Our incredible group of lesson horses are masters of their trade, knowing just when to give and just when to hold off. They provide an amazing opportunity for our students to perfect their basics and riding foundations before moving up to handling bigger fences, complicated movements or younger horses.

I can’t count the number of times I’ve listened to a starry-eyed student describe to me a “YouTube video they watched last night of a gorgeous warmblood doing a grand-prix level test,” or tell me about their “best friend who has her own horse and rides cross-country.” They describe to me in detail the exact, perfect horse they will someday own—one that is forward, obedient, loving, smart, balanced, willing, and of course, their favorite color! The lesson horses beneath them are just those they have to make do with until they can ride something better one day.

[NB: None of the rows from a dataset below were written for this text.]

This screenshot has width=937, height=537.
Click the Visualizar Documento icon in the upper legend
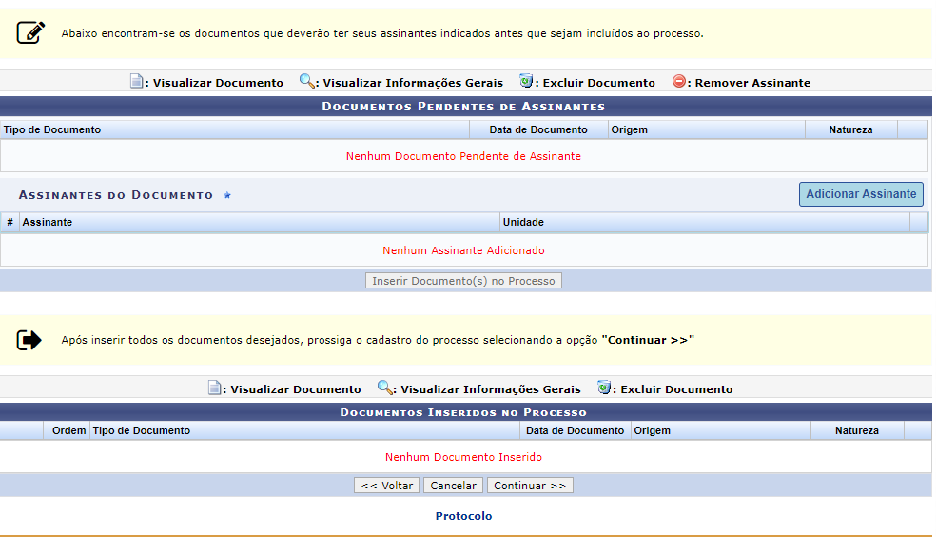(x=136, y=82)
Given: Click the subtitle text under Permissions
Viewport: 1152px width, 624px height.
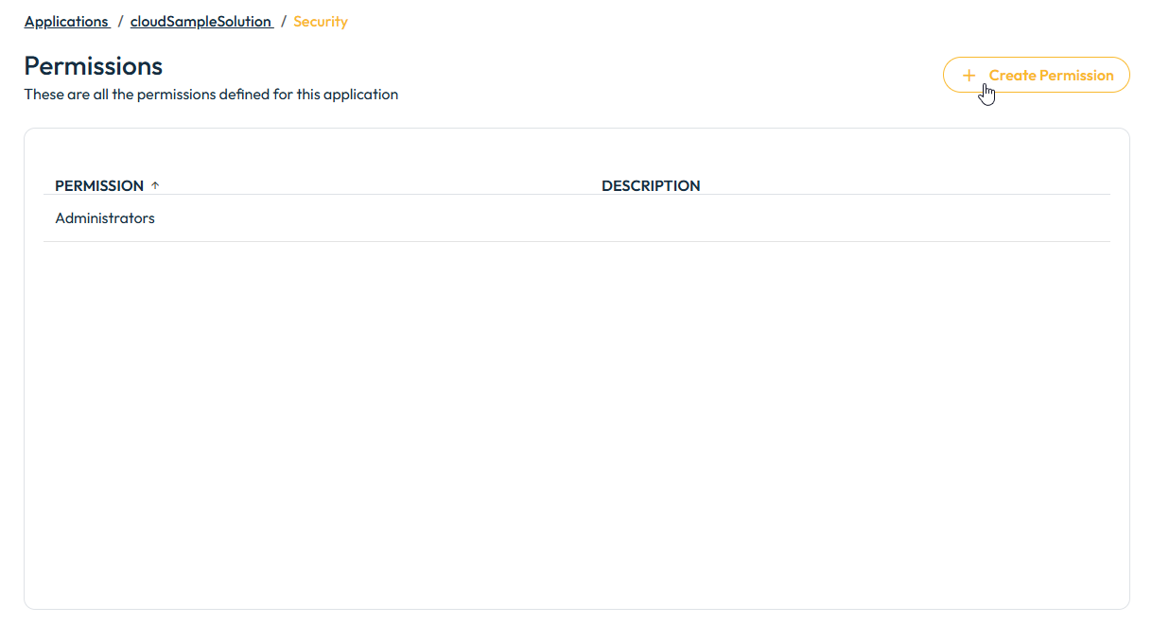Looking at the screenshot, I should pyautogui.click(x=211, y=95).
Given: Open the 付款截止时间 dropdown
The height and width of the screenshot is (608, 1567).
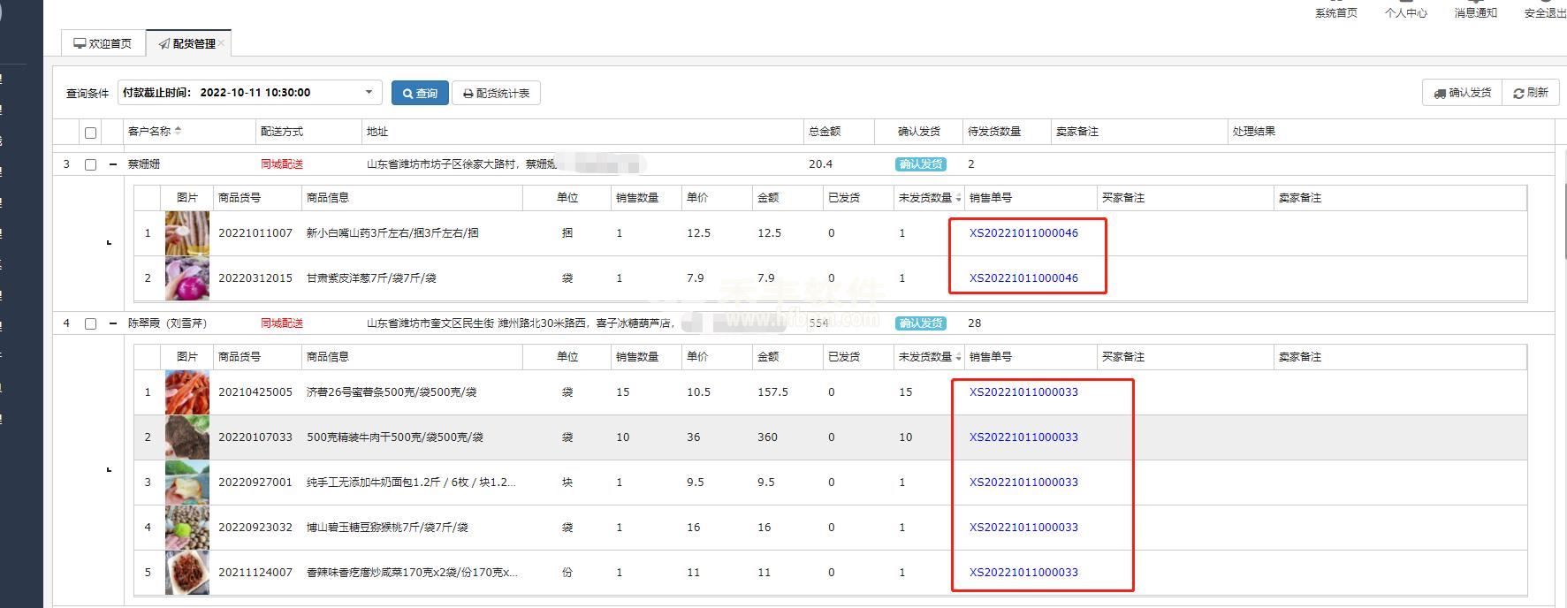Looking at the screenshot, I should (x=369, y=92).
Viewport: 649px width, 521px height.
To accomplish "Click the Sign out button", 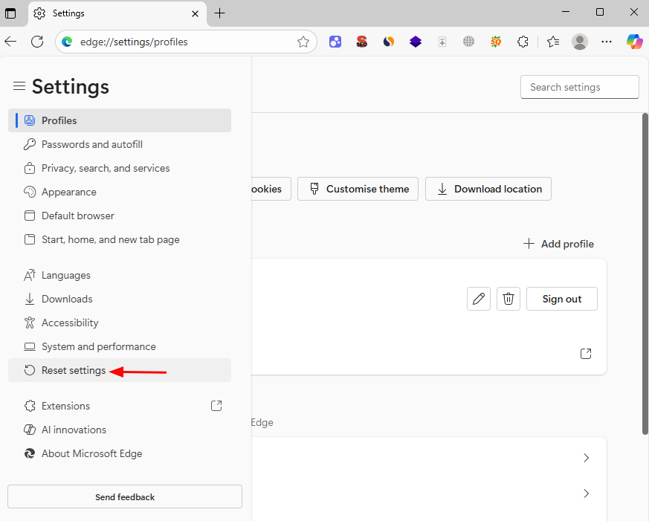I will [561, 299].
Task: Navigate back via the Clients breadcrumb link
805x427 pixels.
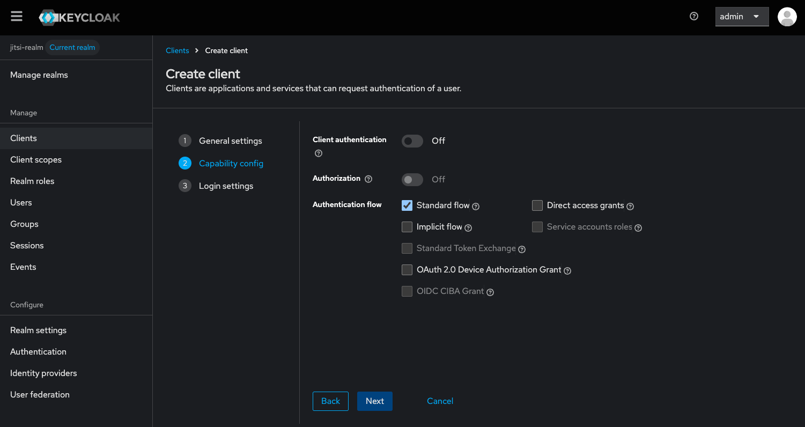Action: (177, 50)
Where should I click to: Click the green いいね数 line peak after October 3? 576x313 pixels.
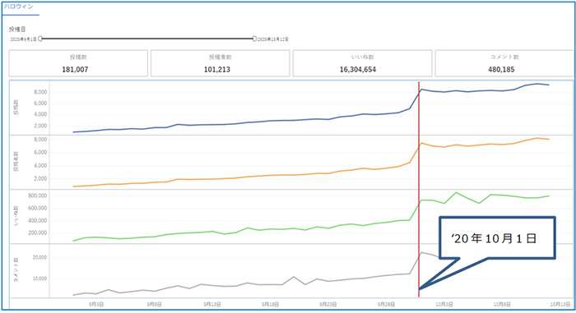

In all reality, I think any horse could be labeled a “lesson horse,” because each one teaches us important lessons. But in this piece, I’m referring to the ones who give so many of us equestrians our start in the horse world. The horses we took our initial riding lessons on—these equines have some of the toughest jobs in the horse industry.

On a daily basis they take our imbalance, our weakness, and our mistakes in stride. They constantly face riders falling on their backs, pulling on their mouths, asking for things incorrectly and then punishing them for responding. Of course, none of this is done by the rider intentionally (it better not be, in my ring!). It is all in the natural course of learning and growing.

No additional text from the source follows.